Economically marginal existence in one of the last of the stingy cotton mill towns of southern New England. Sheltered in an ethnic enclave, she never learned English!  But her five sons survived World War II, three of them managed college, and everyone led productive lives. 

   My good wife of fifty years (1947-1998), Muriel Crowley of Brooklyn, N.Y., was of English (Yorkshire) parentage. A graduate of Brooklyn College, she was on the swim team there, and as cadet nurse she earned a master’s degree at the Yale School of Nursing.  We met at a summer conservation workshop in East Greenwhich, Rhode Island, where I was naturalist  while at Brown University, and she was camp nurse. It was she who decided that I might make a good husband, and gently talked me into abandoning some thirty years of  bachelorhood. 

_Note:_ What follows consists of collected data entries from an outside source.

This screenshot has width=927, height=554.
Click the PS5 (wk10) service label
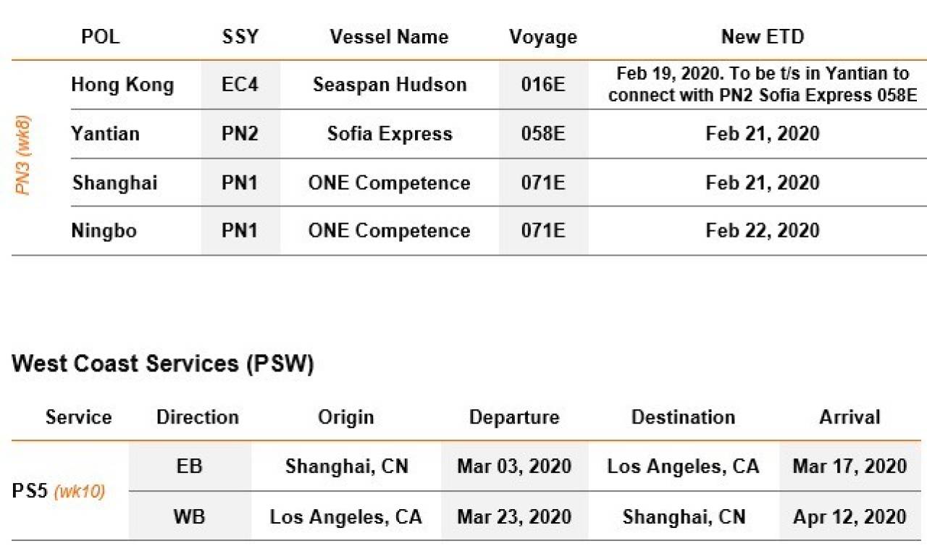[59, 491]
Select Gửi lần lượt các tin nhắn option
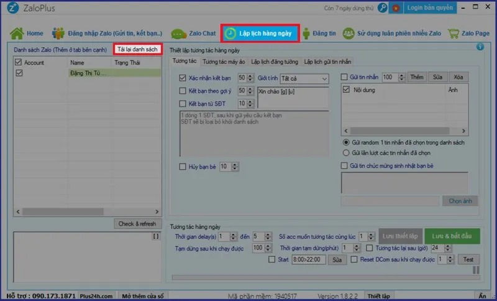The width and height of the screenshot is (497, 301). click(346, 152)
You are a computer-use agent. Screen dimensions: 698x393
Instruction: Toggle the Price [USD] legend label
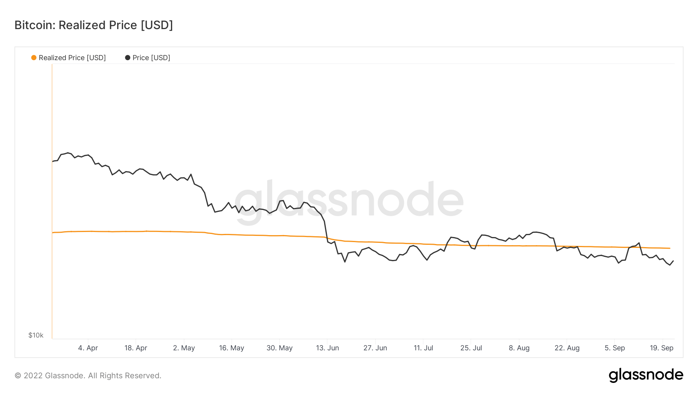[151, 58]
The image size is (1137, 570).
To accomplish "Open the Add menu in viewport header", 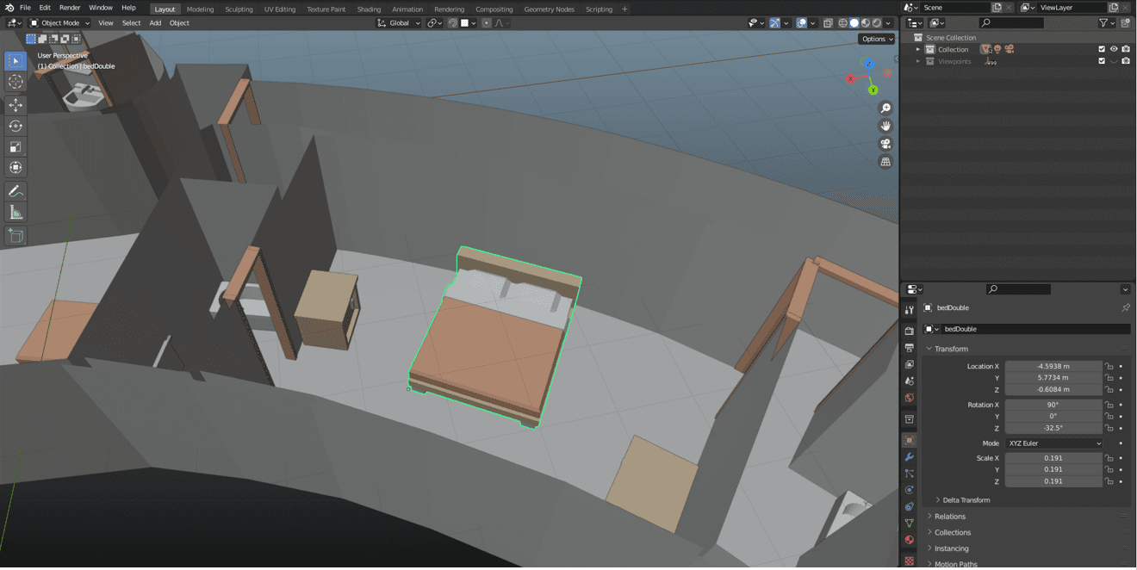I will (155, 23).
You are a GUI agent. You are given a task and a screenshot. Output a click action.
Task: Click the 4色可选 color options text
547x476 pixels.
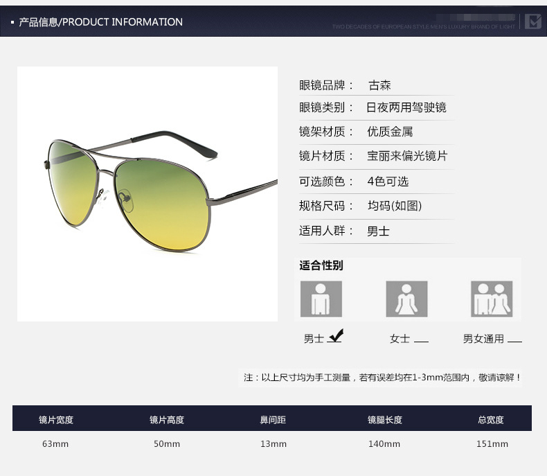(388, 182)
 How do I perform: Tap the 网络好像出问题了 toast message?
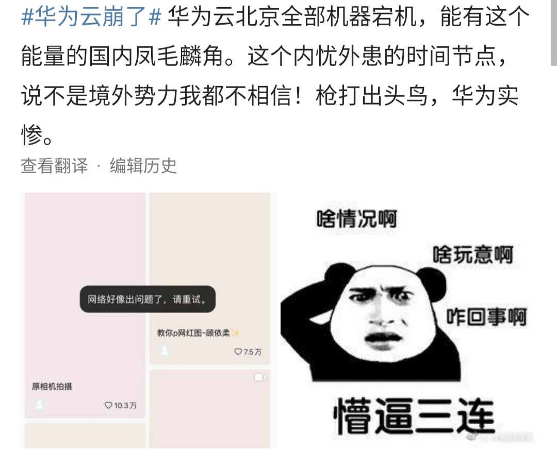148,299
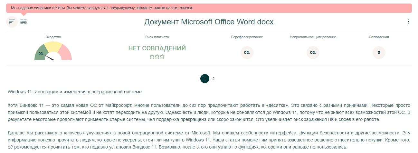Image resolution: width=418 pixels, height=153 pixels.
Task: Open the three-dot more options menu
Action: (408, 21)
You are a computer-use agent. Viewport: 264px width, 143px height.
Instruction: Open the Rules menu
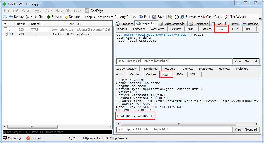(x=26, y=11)
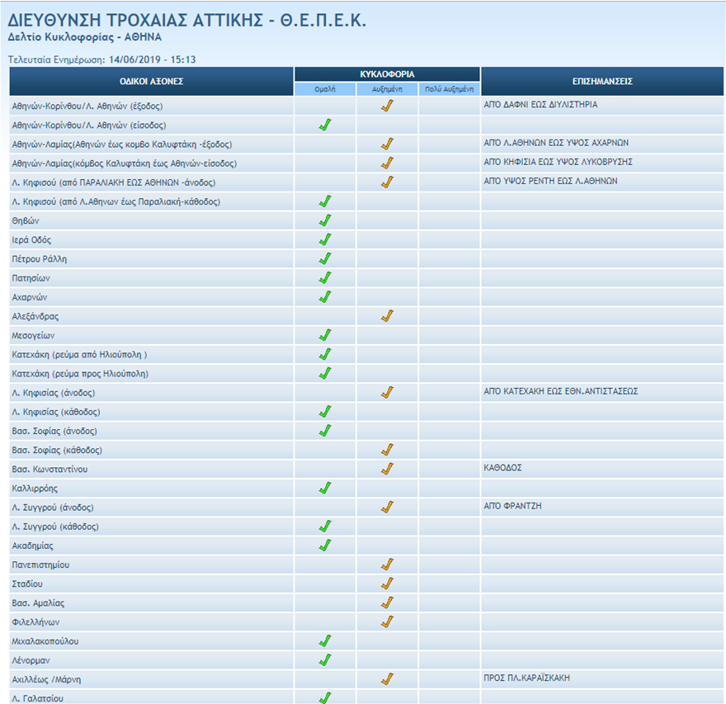Click the orange checkmark in the Αλεξάνδρας row

pyautogui.click(x=387, y=316)
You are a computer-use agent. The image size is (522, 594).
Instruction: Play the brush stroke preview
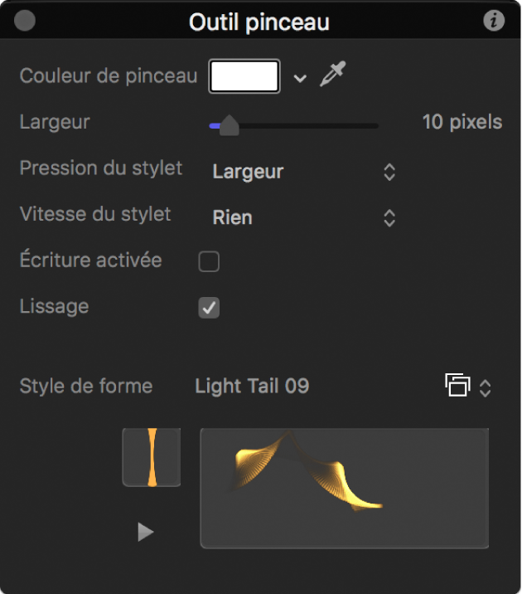tap(146, 532)
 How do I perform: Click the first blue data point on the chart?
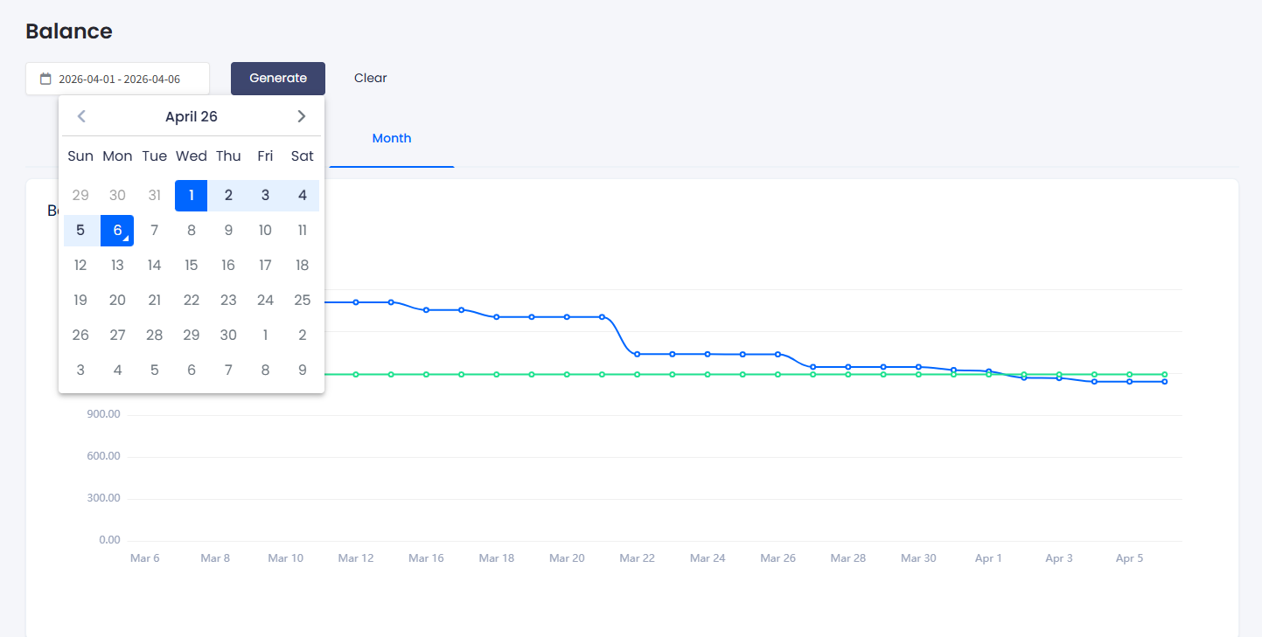point(355,301)
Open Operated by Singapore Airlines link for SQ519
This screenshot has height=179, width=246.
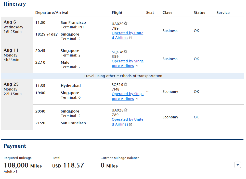pyautogui.click(x=127, y=96)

    Calm, frugal, and practical, she helped me manage the tenuous development of a post-war career as Audubon Society naturalist and executive. Not interested in sex, she was nevertheless always receptive, and immediately won my complete allegiance. We had three rewarding children. She befriended nearly a dozen attractive women I brought home. That way, the women did the hugging and kissing, but I enjoyed  them socially.  The star of that entourage was on the Board of the National Audubon Society while I was headquarters biologist. Knowing how economically marginal Audubon salaries were, she loaned us a cottage  on the northwest shore of Mount Desert Island, Maine, for twenty-five consecutive summers.  A godsend to the whole family.  She and my daughter Connie  became good friends.

  
    Muriel died at 78 in 1998, after a long bout with Parkinson’s syndrome. She had been school nurse, community activist (Norwalk), and a national leader in breeding, training, and showing Gordon Setters and black & tan English Cockers, which she called miniature  Gordons.  Despite the rather asocial focus on birds, nature conservation, and philosophical ideas I imposed during our fifty years together, she said “My only real disappointment with you is that you never learned to love dogs as much as I do.” I was 85.

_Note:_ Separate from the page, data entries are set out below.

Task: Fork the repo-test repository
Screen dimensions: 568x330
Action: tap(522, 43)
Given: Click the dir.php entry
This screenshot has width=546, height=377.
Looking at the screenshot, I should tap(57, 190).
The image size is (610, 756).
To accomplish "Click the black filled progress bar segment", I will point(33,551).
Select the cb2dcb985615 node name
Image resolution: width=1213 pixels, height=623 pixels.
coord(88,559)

   For three years I coasted on that half-century’s good relations, but then rather suddenly felt isolated and irritated by my aloneness. Our doctor had said, “You’re in very good health, but remember that you will continue to need someone to hug.”  Unfortunately, age makes us much less attractive, so my doctor’s prescription was only a desideratum.

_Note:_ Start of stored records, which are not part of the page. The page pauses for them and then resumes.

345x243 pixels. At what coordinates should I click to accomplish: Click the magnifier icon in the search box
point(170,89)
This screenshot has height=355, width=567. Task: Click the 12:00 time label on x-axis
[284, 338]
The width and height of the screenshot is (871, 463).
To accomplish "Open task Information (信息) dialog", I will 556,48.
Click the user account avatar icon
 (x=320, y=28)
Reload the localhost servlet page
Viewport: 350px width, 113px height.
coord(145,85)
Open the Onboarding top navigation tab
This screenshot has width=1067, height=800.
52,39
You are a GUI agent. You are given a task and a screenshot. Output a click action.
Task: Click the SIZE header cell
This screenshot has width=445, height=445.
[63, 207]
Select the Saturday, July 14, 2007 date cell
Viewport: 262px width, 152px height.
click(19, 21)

   In 2001, however, I spent a month alone at a friend’s new house in Costa Rica, near the Panama border. It was their dry season, and I enjoyed the birds and a nearby botanical garden.  There I met a slender expatriate American women of sixty.  We soon discovered that we both suffered isolation, and she consented to be my doctor’s prescription. So at 89, she helped me rediscover women.  But 2000 miles of intervening geography is a real handicap. Neither of us wanted to change home base. I visited one more year, and helped her visit me once, but after that we limited ourselves to e-mails. She did say, when I thanked her, that my pleasure had been her pleasure squared.

   Guided by wishful thinking, I expected soon to find someone to hug nearer home, but instead I had half a dozen friendly refusals. Too old to be a significant other, I nevertheless met and enjoyed a fifty-year old artist who lived nearby. We became fond of each other and I learned that being a helpful “uncle” had its own satisfactions.